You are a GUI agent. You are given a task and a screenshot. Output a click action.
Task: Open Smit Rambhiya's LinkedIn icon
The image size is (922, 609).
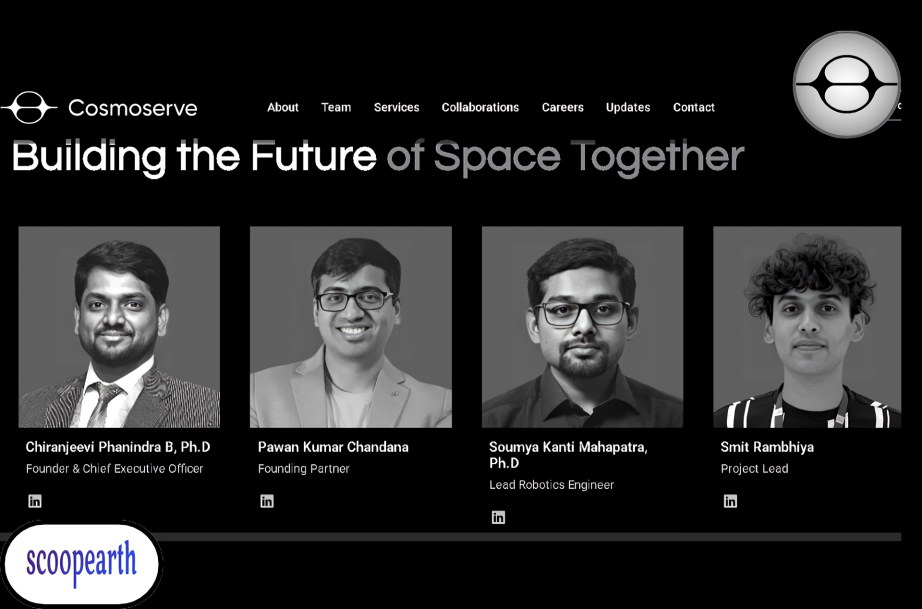[x=730, y=501]
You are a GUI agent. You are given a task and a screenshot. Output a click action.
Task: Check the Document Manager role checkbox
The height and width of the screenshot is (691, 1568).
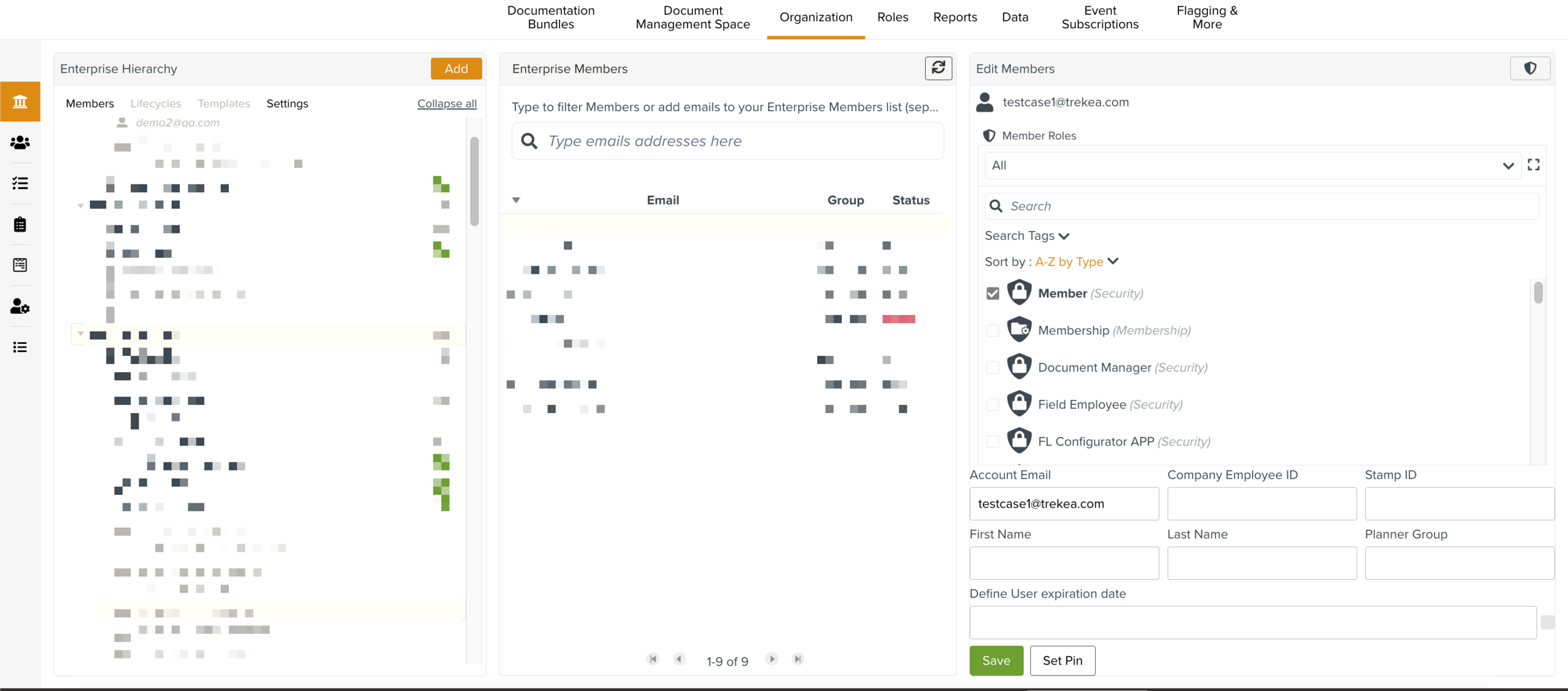tap(993, 367)
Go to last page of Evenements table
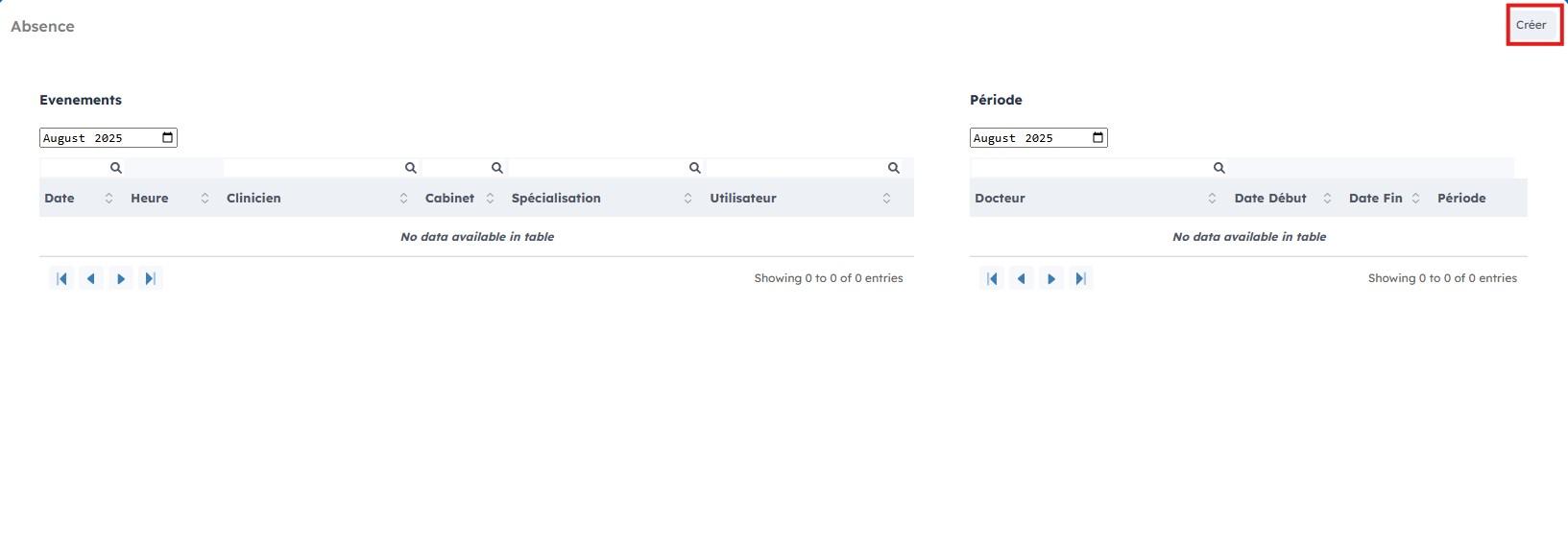Viewport: 1568px width, 544px height. pyautogui.click(x=151, y=278)
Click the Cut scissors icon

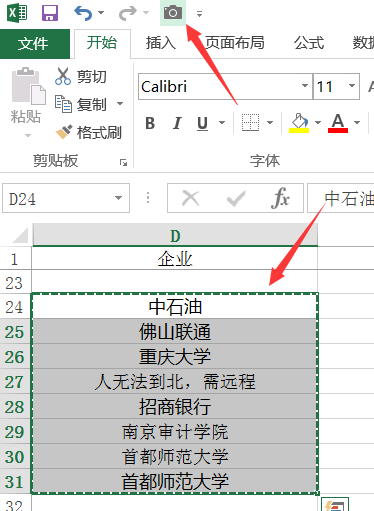63,76
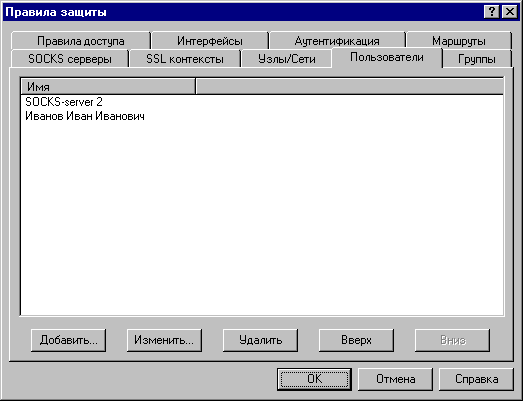
Task: Open the Группы tab
Action: pyautogui.click(x=477, y=59)
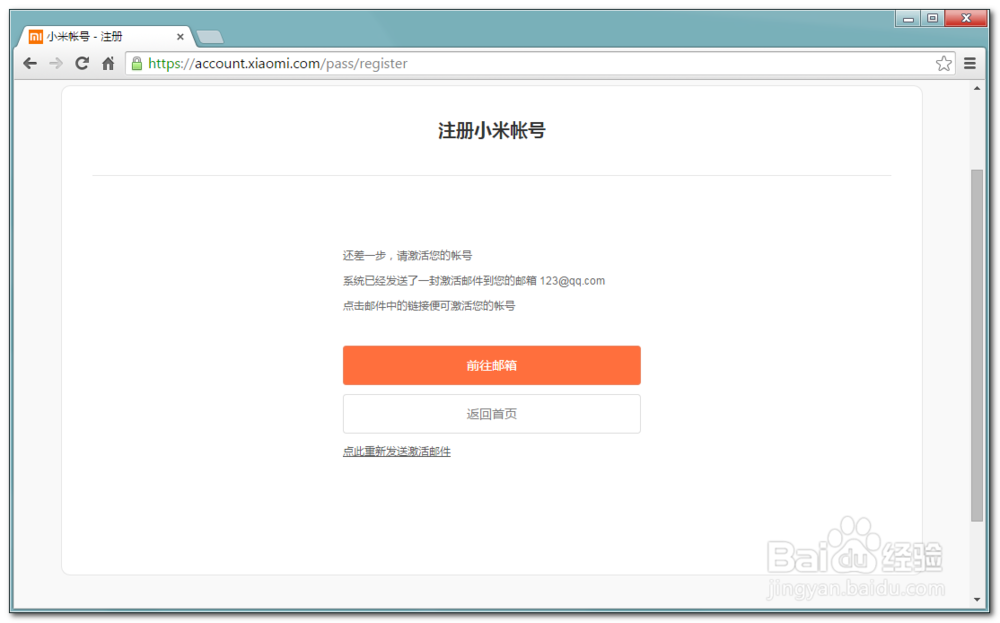Viewport: 1000px width, 623px height.
Task: Open the 点此重新发送激活邮件 resend link
Action: (x=397, y=451)
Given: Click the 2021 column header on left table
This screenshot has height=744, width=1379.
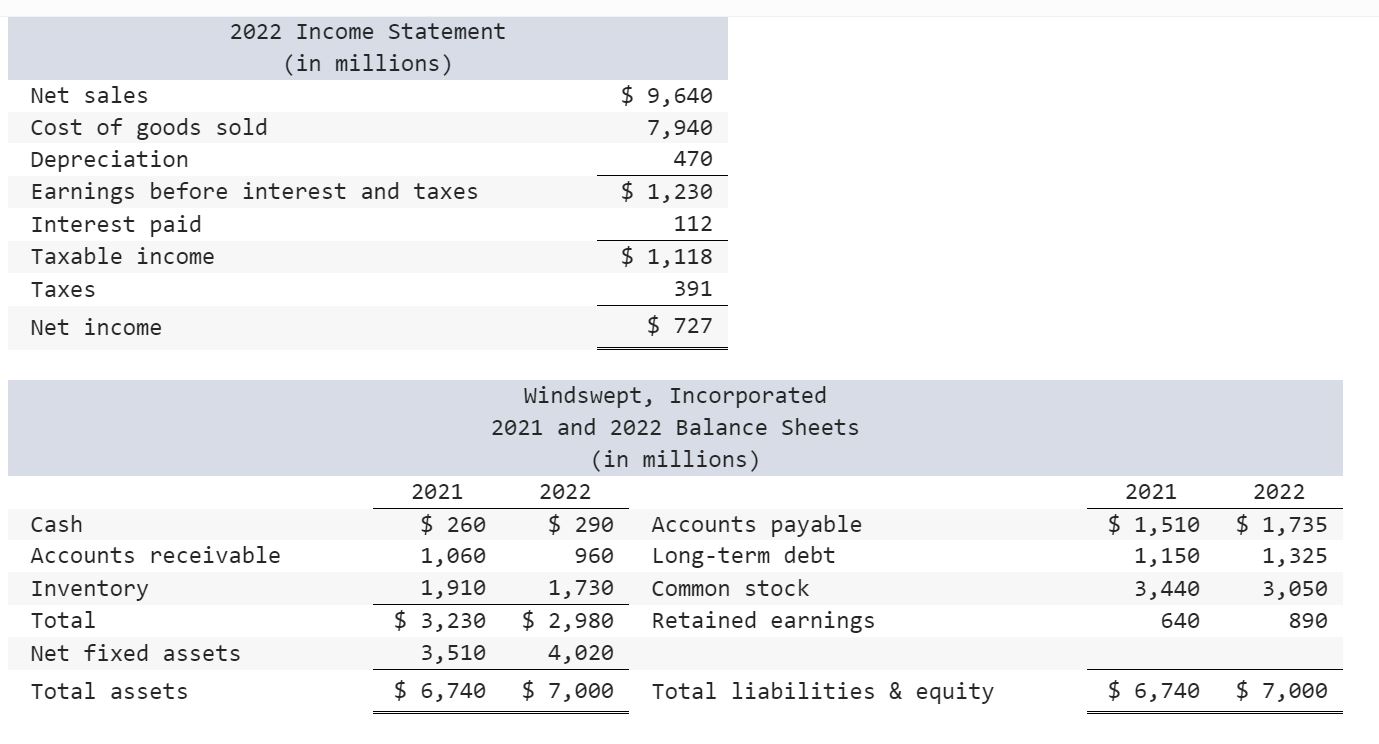Looking at the screenshot, I should (x=438, y=492).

※ ※ ※

● **Directions**:
A word-for-word copy is needed of the lines from the line with "Click the Cut scissors icon" through the last line of the entries above, with both ends kept and the pictures dropped.

● **Reply to the task**:
Click the Cut scissors icon

63,76
Task: Open the Группы tab
Action: pyautogui.click(x=477, y=59)
Viewport: 1000px width, 623px height.
Task: Open the 点此重新发送激活邮件 resend link
Action: (x=397, y=451)
Given: Click the 2021 column header on left table
This screenshot has height=744, width=1379.
Looking at the screenshot, I should (x=438, y=492).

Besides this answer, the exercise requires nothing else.